Bargain hunting for top strikers won’t work Derek
Posted on September 3rd, 2011 | 27 Comments |
Most of you will be aware by now that yesterday, Newcastle United’s Managing Director, Derek Llambias, issued a statement on the club’s performance in the latest transfer window. It read:
“Now that the transfer window has closed, we have had some time to reflect on the business we have conducted over the summer.
“Our aim was to secure young players who represented value for money and could add real strength to the squad. The majority of our transfer dealings were completed in the early part of the window and we feel we have signed some players of exceptional quality. Yohan Cabaye, Sylvain Marveaux, Mehdi Abeid, Demba Ba and Gabriel Obertan were all brought in early and we have seen these players settle quickly into the squad and perform well on the pitch.

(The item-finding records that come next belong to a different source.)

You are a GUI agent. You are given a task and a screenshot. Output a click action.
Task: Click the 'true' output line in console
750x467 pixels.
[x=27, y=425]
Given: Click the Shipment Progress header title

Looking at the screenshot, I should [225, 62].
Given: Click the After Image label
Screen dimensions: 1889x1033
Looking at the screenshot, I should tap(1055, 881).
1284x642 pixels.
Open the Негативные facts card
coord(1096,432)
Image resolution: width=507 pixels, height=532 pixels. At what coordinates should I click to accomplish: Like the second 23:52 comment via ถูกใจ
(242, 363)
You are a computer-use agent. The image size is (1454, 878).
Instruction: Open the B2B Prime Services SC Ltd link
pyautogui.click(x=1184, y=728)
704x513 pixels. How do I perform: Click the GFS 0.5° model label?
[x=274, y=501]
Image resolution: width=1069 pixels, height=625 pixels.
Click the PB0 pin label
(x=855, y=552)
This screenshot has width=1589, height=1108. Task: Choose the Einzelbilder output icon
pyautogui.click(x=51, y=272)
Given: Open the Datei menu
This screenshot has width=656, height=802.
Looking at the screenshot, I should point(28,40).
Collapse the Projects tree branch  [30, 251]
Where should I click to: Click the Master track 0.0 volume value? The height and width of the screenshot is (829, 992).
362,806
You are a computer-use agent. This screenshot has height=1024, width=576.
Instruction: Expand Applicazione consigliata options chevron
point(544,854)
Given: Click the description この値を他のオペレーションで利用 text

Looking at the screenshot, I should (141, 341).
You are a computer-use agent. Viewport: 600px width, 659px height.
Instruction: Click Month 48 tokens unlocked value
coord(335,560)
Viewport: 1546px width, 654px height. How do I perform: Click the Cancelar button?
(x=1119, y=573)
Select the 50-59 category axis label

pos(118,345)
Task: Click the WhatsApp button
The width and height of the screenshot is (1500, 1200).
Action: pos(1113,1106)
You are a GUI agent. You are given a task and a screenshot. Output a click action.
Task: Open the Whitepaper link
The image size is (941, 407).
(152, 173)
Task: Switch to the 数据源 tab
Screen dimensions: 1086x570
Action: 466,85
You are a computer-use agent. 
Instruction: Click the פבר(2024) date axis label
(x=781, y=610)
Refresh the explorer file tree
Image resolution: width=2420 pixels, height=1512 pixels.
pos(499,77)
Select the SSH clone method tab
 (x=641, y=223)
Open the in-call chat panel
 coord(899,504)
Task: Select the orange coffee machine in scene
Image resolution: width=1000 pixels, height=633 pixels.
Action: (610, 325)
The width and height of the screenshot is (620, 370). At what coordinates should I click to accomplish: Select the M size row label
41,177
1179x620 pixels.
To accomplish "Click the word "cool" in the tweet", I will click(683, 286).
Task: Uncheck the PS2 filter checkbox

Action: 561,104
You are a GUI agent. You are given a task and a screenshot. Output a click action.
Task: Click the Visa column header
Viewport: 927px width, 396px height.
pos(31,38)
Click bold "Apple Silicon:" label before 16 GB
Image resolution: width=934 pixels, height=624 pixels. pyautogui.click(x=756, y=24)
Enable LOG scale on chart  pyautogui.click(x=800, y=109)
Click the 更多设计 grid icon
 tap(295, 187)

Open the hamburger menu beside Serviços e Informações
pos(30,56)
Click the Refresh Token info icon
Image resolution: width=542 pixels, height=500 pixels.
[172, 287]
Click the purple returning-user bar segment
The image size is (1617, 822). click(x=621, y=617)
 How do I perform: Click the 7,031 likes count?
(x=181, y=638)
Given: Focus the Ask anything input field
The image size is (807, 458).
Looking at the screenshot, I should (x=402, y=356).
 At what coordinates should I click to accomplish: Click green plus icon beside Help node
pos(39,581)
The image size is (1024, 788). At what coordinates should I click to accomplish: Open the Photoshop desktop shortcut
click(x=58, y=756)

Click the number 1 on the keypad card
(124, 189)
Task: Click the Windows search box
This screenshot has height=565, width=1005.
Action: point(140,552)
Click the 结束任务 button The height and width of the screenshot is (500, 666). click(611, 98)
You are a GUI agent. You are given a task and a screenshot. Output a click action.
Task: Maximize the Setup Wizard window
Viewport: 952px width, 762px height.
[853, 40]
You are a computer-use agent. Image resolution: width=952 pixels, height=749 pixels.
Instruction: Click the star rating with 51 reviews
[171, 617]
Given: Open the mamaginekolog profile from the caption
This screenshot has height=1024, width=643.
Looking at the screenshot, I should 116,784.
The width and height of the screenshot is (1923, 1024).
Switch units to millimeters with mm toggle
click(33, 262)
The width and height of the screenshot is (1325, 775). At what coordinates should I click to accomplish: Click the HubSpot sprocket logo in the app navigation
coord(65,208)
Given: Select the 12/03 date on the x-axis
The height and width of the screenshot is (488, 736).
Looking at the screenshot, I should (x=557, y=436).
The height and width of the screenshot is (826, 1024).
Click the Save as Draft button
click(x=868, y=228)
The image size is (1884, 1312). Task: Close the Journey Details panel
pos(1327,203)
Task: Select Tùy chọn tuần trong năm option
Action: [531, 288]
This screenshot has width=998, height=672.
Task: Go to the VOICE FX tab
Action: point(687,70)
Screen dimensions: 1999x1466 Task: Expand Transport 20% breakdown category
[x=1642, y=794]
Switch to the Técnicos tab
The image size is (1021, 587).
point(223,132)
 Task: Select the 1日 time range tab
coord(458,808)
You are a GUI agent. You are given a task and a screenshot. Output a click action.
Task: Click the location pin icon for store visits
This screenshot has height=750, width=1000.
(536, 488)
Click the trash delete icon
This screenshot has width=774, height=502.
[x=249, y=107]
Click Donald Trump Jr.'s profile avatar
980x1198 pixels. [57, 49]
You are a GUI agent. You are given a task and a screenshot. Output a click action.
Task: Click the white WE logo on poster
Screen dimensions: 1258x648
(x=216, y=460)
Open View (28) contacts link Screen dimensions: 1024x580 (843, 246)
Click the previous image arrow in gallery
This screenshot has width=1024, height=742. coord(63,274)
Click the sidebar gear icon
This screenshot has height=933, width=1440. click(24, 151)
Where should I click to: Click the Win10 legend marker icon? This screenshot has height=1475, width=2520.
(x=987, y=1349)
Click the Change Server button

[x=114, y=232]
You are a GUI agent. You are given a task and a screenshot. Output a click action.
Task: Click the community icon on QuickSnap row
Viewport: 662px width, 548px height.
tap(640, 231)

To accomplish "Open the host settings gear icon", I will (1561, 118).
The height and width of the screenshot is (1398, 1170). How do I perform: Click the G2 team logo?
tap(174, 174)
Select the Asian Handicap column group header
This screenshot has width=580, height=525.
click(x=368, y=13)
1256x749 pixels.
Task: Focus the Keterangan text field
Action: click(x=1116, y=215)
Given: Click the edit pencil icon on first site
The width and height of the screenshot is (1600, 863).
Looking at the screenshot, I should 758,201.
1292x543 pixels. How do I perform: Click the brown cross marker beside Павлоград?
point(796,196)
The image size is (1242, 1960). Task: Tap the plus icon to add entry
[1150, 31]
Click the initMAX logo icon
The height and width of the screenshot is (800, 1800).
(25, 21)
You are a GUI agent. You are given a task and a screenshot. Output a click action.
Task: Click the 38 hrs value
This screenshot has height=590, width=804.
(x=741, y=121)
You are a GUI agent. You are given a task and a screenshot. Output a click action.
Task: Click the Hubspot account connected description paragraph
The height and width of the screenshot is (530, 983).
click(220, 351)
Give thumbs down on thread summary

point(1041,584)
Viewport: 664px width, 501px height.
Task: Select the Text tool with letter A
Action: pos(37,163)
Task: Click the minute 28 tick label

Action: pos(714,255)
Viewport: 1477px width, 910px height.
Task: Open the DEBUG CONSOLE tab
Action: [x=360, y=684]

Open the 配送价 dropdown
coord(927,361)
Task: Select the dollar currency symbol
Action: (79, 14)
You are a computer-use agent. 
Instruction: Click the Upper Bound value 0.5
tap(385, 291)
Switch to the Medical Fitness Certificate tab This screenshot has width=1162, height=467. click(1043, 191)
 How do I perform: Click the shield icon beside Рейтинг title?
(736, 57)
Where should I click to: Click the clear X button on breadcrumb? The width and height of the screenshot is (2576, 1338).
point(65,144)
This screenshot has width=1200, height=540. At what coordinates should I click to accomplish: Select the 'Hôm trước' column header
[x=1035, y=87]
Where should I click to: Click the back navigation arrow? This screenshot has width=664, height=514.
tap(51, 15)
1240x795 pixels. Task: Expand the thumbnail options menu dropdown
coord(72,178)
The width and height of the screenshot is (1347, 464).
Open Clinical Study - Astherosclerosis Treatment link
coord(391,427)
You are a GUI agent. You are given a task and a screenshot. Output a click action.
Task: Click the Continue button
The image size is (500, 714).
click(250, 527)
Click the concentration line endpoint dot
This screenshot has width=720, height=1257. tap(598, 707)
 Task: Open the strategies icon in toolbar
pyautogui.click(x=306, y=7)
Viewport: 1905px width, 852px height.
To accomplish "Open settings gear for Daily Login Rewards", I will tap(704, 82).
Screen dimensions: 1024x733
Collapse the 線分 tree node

“Earlier this week we were delighted to sign Davide Santon from Inter Milan to fill our left-back position after the departure of Jose Enrique. Davide is an excellent young prospect and we’re sure he’ll be another superb addition to the squad. We also welcomed young goalkeeper Rob Elliot from Charlton Athletic who will help us retain healthy competition for that position after loaning out Fraser Forster to Celtic.
“Of course we had also hoped to secure a further striker in the window, in addition to Demba Ba. Work to bring a striker into the club began early in the summer. Negotiations were complex and protracted and unfortunately it was disappointing that ultimately we could not secure our priority target.
“Whilst we did turn our attention to alternative prospects in the latter stages of the window, we have a very clear transfer policy and will not make knee-jerk decisions at the last-minute which are not in the best interests of the club. We understand that supporters will feel frustrated that we did not sign another striker during the window, but it was not for lack of trying that we did not bring our final target in.”
While it is undoubtedly a good thing that the club have recruited five new first team players of quality (and a promising younster in Mehdi Abeid), Llambias of course omits to mention that the club have also lost four key members of the team, if you include Andy Carroll from the end of the last window. They included our captain (Kevin Nolan), the top two highest goalscorers from the two preceeding seasons (Carroll and Nolan) as well as our last two players of the season (jose Enrique and Joey Barton), so that’s some replacing that needs to be done for a start. Even in the fairly unlikely event that our new signings provide the highest goalscorers over the next two seasons, and also the two next players of the season, it would still be a relatively small step forward.
On the striker issue in isolation, personally, I think that all the hulaballoo over a the club’s failure to bring in a second striker as a replacement for £35 million Andy Carroll may be somewhat overstated, however Llambias has decided to be defensive on that front, so lets look at it.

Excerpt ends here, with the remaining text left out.